ROC curve and AUC score

The ROC curves we able to evaluate the performance of a model across all possible threshold choices. ROC (Receiver Operating Characteristic) shows how well a model can separate two classes, positive and negative.

We need two metrics for ROC curves: TPR and FPR, or true positive rate and false positive rate.

True positive rate and false positive rate

False positive rate (FPR)
True positive rate (TPR)

Evaluating a model at multiple thresholds

The idea is similar to what we previously did with accuracy, but instead of recording just one value, we record all the four outcomes for the confusion table.
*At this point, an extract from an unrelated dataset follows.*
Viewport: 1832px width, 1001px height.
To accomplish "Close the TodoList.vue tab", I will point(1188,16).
def tpr_fpr_dt(y_true, y_pred):
    scores = []
    for t in np.linspace(0, 1, 11):
        predictions_true = y_pred >= t
        predictions_false = y_pred < t
        actual_true = y_true == 1
        actual_false = y_true == 0

        TN = (predictions_false & actual_false).sum()
        FP = (predictions_true & actual_false).sum()
        FN = (predictions_false & actual_true).sum()
        TP = (predictions_true & actual_true).sum()
        scores.append([t, TN, FP, FN, TP])
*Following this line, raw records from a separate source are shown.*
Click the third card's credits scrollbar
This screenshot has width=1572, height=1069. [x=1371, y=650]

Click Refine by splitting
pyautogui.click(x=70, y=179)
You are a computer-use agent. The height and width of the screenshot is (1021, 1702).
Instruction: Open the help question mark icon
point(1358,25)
    scores = pd.DataFrame(data=scores, columns=["threshold", "TN", "FP", "FN", "TP"])
    scores["FPR"] = scores["FP"] / (scores["FP"]+scores["TN"])
    scores["TPR"] = scores["TP"] / (scores["TP"]+scores["FN"])
    return scores

scores = tpr_fpr_dt(y_val, y_pred_val)
scores

	threshold	TN	FP	FN	TP	FPR	TPR
0	0.0	0	7994	0	1048	1.000000	1.000000
1	0.1	5154	2840	311	737	0.355266	0.703244
2	0.2	7421	573	609	439	0.071679	0.418893
3	0.3	7689	305	699	349	0.038154	0.333015
4	0.4	7821	173	801	247	0.021641	0.235687
5	0.5	7901	93	865	183	0.011634	0.174618
6	0.6	7950	44	917	131	0.005504	0.125000
7	0.7	7971	23	957	91	0.002877	0.086832
8	0.8	7980	14	996	52	0.001751	0.049618
9	0.9	7992	2	1040	8	0.000250	0.007634
10	1.0	7994	0	1048	0	0.000000	0.000000

Both TPR and FPR start at 100% at the threshold of 0.0, we predict ‘subscribe’ for everyone, hence there are no negative predictions :

$FPR = \frac{FP}{FP+TN} \rightarrow TN=0 \rightarrow FPR=1$
$TPR = \frac{TP}{TP+FN} \rightarrow FN=0 \rightarrow TPR=1$

With FPR and TPR already compute. Let’s plot them:

sns.lineplot(scores, x='threshold', y="TPR", label="TPR")
sns.lineplot(scores, x='threshold', y="FPR", label="FPR", ls='--')
plt.legend()
plt.title("TPR and FPR")
plt.ylabel(None);

Ideally, FPR should go down very quickly. A small FPR indicates that the model makes very few mistakes predicting negative examples (false positives).
TPR should go down slowly, ideally staying near 100% all the time: that will mean that the model predicts true positives well.